Recent studies questioning the view of technology as a mere application of scientific discoveries have concentrated on the comparison between technological knowledge and the natural sciences. But what about mathematics, which has been historically considered as essential (at least as a desideratum) for the development of a systematic approach to technical problems? Several recent historical studies have analyzed the discussions on the role of mathematics in the period of “invention” of the modern engineer and the creation of a new form of “technological rationality” between the 18th and the early 19th centuries; the place of mathematics in the École Polytechnique; and many aspects of the interaction between mathematical physics or geometry and technological knowledge. The relationship of mathematics to engineering knowledge was viewed as a crucial issue at the turn of the 19th century, as is shown by the discussions that took place in that period on the mathematical training of engineers, which involved the relationship between mathematicians and engineers both teaching in technical education institutes.

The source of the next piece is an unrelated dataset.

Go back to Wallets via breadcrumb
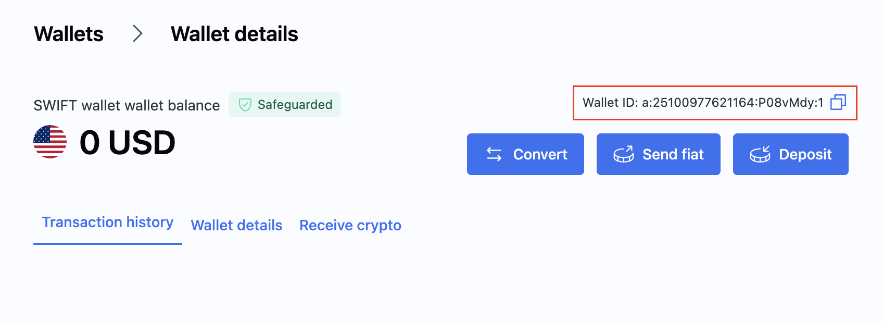 click(69, 34)
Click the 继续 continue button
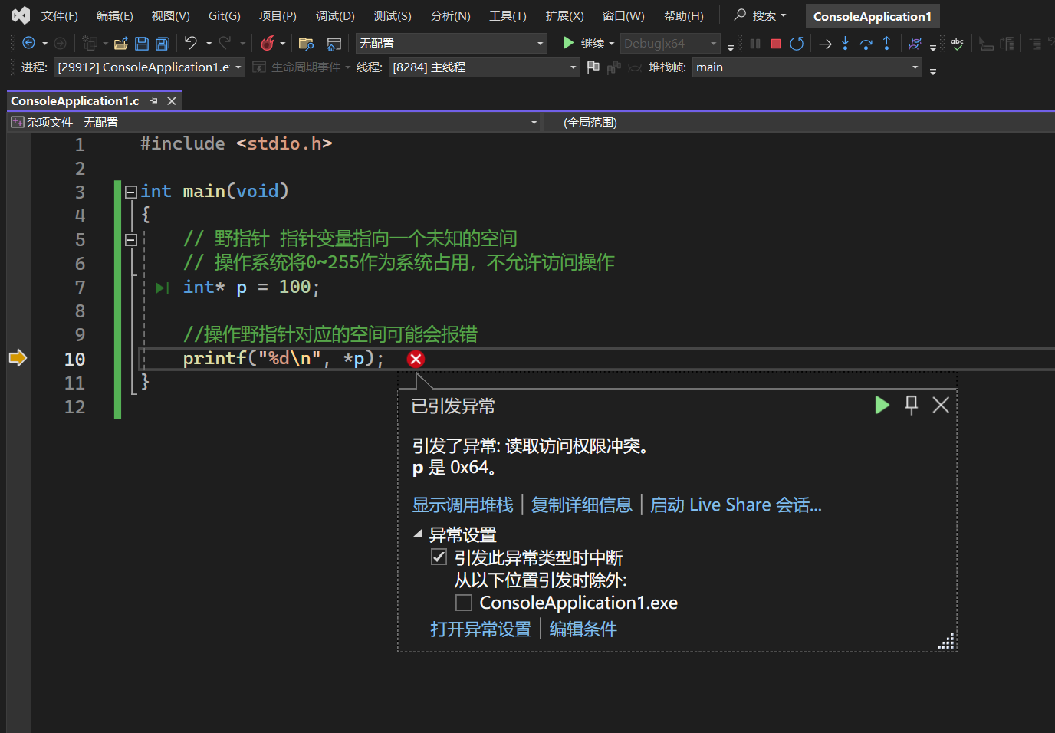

The background to this debate was the professionalization of mathematics – including the creation of an institutional framework and a great development of abstract, pure mathematical research – and the emergence of academic research in the engineering sciences. A renewal of the classical relationship between technology and mathematics lies behind the definition of the modern concept of engineering system. This essays regard the emergence of planning and control mathematical techniques typical of modern engineering systems, considering this issue in the context of the history of the applications of mathematics to the non physical sciences, showing how the early ideas concerning the management of operations and production using quantitative techniques are related to the idea of developing a mathématique sociale. In fact, 19th century contributions to mathematical economics by engineers were often developed starting from problems originating in the technological sphere and from the activities and responsibilities of engineers. The reasons for the rejection of the use of mathematics in economics worked also as far as the introduction of mathematics in management and decision-making was concerned: the dominant opinion in the century was that the freedom of human beings could not be reduced to mathematical equations. -

MILLAN GASCA, A.M. (2004). Organization and mathematics: a look into the prehistory of industrial engineering. In Technological concepts and mathematical models in the evolution of modern engineering systems: Controlling, Managing, Organizing (pp. 21-50). Basel Boston Berlin : Birkhäuser.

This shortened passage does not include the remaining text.